What is required: Reproduce the records below verbatim, changing nothing in any of them.

Extracted entries:
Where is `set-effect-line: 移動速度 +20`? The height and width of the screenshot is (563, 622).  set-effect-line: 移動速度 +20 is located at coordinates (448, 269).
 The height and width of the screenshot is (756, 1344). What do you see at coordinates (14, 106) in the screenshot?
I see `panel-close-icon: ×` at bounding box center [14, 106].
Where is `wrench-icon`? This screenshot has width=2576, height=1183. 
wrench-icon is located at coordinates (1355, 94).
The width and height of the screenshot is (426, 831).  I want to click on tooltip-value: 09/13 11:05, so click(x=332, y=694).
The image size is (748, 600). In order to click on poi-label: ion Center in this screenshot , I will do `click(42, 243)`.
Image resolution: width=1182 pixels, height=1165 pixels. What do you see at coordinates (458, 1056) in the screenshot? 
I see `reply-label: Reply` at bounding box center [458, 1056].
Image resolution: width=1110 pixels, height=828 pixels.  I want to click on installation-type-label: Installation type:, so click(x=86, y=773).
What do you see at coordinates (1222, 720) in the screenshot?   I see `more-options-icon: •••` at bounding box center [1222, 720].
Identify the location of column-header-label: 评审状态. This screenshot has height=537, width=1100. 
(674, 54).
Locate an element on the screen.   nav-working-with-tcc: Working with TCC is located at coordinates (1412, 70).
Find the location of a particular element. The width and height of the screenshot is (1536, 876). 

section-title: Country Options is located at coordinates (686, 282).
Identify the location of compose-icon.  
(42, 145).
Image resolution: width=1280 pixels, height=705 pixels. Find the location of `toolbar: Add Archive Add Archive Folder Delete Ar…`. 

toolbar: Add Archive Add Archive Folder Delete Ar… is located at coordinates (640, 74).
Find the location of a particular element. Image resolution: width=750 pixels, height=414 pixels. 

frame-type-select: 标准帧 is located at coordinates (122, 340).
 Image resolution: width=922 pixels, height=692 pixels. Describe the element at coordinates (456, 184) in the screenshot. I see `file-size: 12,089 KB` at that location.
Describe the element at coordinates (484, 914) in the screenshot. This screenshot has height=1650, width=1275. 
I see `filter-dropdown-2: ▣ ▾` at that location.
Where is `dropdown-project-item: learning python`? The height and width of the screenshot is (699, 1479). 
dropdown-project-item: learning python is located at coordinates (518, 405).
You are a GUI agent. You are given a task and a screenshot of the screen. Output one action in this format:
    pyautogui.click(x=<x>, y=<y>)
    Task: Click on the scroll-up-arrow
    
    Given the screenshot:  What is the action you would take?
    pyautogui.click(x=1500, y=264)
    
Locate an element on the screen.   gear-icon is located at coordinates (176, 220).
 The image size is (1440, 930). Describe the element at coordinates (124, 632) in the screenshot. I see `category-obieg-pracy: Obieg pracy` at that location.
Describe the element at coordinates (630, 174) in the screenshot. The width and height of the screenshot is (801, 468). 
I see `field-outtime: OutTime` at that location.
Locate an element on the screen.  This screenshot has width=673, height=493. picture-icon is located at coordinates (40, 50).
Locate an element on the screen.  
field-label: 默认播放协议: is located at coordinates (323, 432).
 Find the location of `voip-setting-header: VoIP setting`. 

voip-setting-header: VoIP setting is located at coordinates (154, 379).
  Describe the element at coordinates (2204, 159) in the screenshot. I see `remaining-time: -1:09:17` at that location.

Problem solution:
Where is `set-effect-line: 移動速度 +20`? The height and width of the screenshot is (563, 622).  set-effect-line: 移動速度 +20 is located at coordinates (448, 269).
 The height and width of the screenshot is (756, 1344). What do you see at coordinates (14, 106) in the screenshot?
I see `panel-close-icon: ×` at bounding box center [14, 106].
Where is `wrench-icon`? This screenshot has width=2576, height=1183. 
wrench-icon is located at coordinates (1355, 94).
The width and height of the screenshot is (426, 831).  I want to click on tooltip-value: 09/13 11:05, so click(x=332, y=694).
The image size is (748, 600). In order to click on poi-label: ion Center in this screenshot , I will do `click(42, 243)`.
Image resolution: width=1182 pixels, height=1165 pixels. What do you see at coordinates (458, 1056) in the screenshot? 
I see `reply-label: Reply` at bounding box center [458, 1056].
Image resolution: width=1110 pixels, height=828 pixels.  I want to click on installation-type-label: Installation type:, so click(x=86, y=773).
What do you see at coordinates (1222, 720) in the screenshot?   I see `more-options-icon: •••` at bounding box center [1222, 720].
Identify the location of column-header-label: 评审状态. This screenshot has height=537, width=1100. 
(674, 54).
Locate an element on the screen.   nav-working-with-tcc: Working with TCC is located at coordinates (1412, 70).
Find the location of a particular element. The width and height of the screenshot is (1536, 876). 

section-title: Country Options is located at coordinates (686, 282).
Identify the location of compose-icon.  
(42, 145).
Image resolution: width=1280 pixels, height=705 pixels. Find the location of `toolbar: Add Archive Add Archive Folder Delete Ar…`. 

toolbar: Add Archive Add Archive Folder Delete Ar… is located at coordinates (640, 74).
Find the location of a particular element. Image resolution: width=750 pixels, height=414 pixels. 

frame-type-select: 标准帧 is located at coordinates (122, 340).
 Image resolution: width=922 pixels, height=692 pixels. Describe the element at coordinates (456, 184) in the screenshot. I see `file-size: 12,089 KB` at that location.
Describe the element at coordinates (484, 914) in the screenshot. This screenshot has height=1650, width=1275. 
I see `filter-dropdown-2: ▣ ▾` at that location.
Where is `dropdown-project-item: learning python`? The height and width of the screenshot is (699, 1479). 
dropdown-project-item: learning python is located at coordinates (518, 405).
You are a GUI agent. You are given a task and a screenshot of the screen. Output one action in this format:
    pyautogui.click(x=<x>, y=<y>)
    Task: Click on the scroll-up-arrow
    
    Given the screenshot:  What is the action you would take?
    pyautogui.click(x=1500, y=264)
    
Locate an element on the screen.   gear-icon is located at coordinates (176, 220).
 The image size is (1440, 930). Describe the element at coordinates (124, 632) in the screenshot. I see `category-obieg-pracy: Obieg pracy` at that location.
Describe the element at coordinates (630, 174) in the screenshot. The width and height of the screenshot is (801, 468). 
I see `field-outtime: OutTime` at that location.
Locate an element on the screen.  This screenshot has width=673, height=493. picture-icon is located at coordinates (40, 50).
Locate an element on the screen.  
field-label: 默认播放协议: is located at coordinates (323, 432).
 Find the location of `voip-setting-header: VoIP setting`. 

voip-setting-header: VoIP setting is located at coordinates (154, 379).
  Describe the element at coordinates (2204, 159) in the screenshot. I see `remaining-time: -1:09:17` at that location.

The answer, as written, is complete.